**Activities**
1) According to the text on the Belmont branch railway, on what date did the new station on the southern side of the Race Course open?
2) Translate this sentence from the text on the Belmont branch railway into Spanish: "The railway service to Belmont was suspended in 1926 following floods."

**Page text**
**********
In November 1885 a 65 chain branch line was constructed from the Eastern Railway at Bayswater across the Swan River to the Perth Race Course, improving access to the Race Course. Initially a ferry service across the Swan River was provided for racegoers travelling to and from the Race Course by train, which was replaced by a narrow footbridge by 1891.

The branch line's construction immediately spawned proposals to construct a railway linking the Eastern Railway at Bayswater (via the branch line) to areas south of Perth, including Canning, Kelmscott, Woongong, Pinjarra, Bunbury, and Busselton. The various proposals were abandoned following the announcement of the construction of the South Western Railway in 1891 which provided a more direct route bridging the Swan River further to the south.

The Perth Racecourse Railway Act 1896, an act by the Parliament of Western Australia granted assent on 27 October 1896, authorised the construction of the railway line from Bayswater.

In 1897 the line was extended across the Swan River, and a new station built on the southern side of the Race Course. The new station was opened on 21 October 1897. The railway service to Belmont was suspended in 1926 following floods.

Consideration of closing the railway had been publicly discussed as early as 1930. There was a proposal to convert the rail bridge over the Swan River to a road bridge, however this never happened. Instead, the Garratt Road Bridge opened nearby in 1935.

In the mid-1930s, the Bayswater Road Board asked the Main Roads Department to construct a subway at Guildford Road to replace the existing level crossing. The Bayswater Road Board considered the level crossing, named Whatley Crossing to be one of the most dangerous level crossings in the area. The subway was never constructed.

The Belmont branch line was closed in 1956 following a fire on the bridge crossing the Swan River, and the bridge, line and stations were removed in 1957. The Belmont Branch Railway Discontinuance and Land Revestment Act 1956, assented to on 7 December 1956, authorised the closure of the line.
**********
**Data extracts**
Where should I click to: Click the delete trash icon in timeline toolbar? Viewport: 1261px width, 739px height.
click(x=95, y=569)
**********
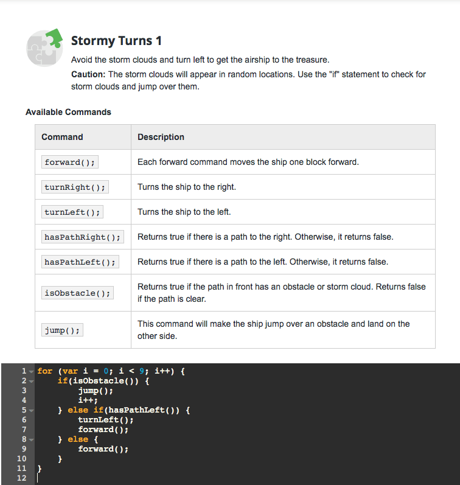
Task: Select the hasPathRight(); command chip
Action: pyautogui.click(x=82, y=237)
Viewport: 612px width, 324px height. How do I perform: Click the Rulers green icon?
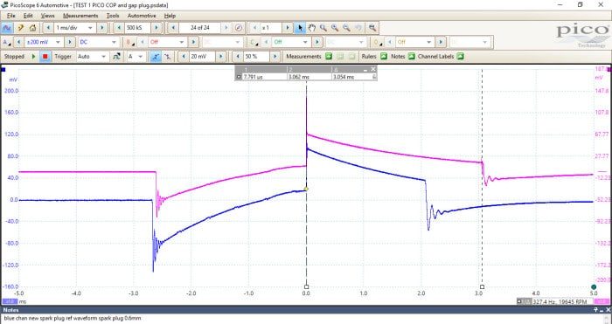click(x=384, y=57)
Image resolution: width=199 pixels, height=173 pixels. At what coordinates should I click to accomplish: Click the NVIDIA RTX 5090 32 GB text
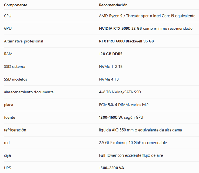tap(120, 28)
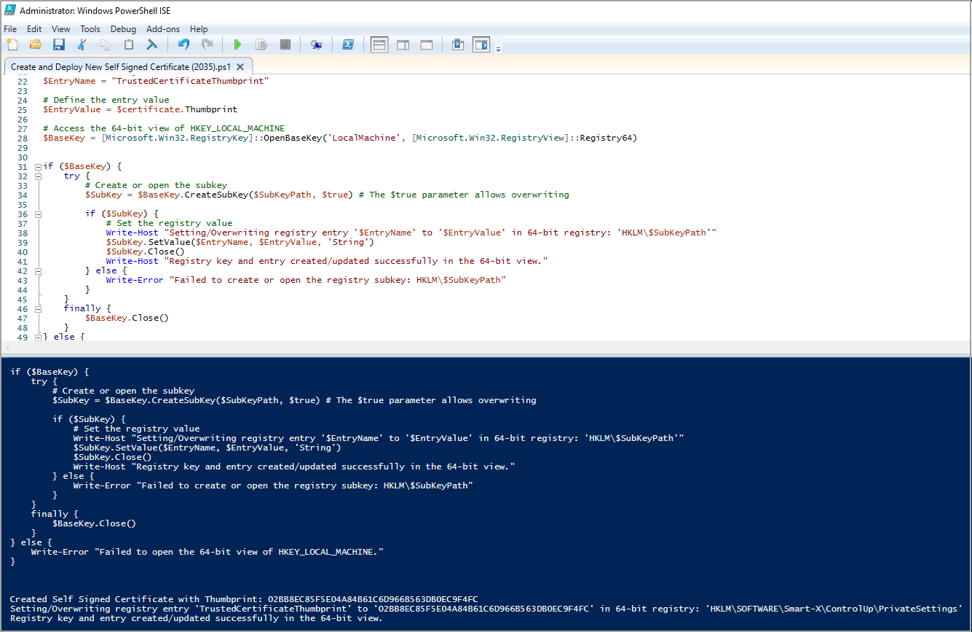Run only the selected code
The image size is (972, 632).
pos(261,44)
**********
**Exercise results**
1) 21 October 1897

2) El servicio ferroviario a Belmont se suspendió en 1926 tras unas inundaciones.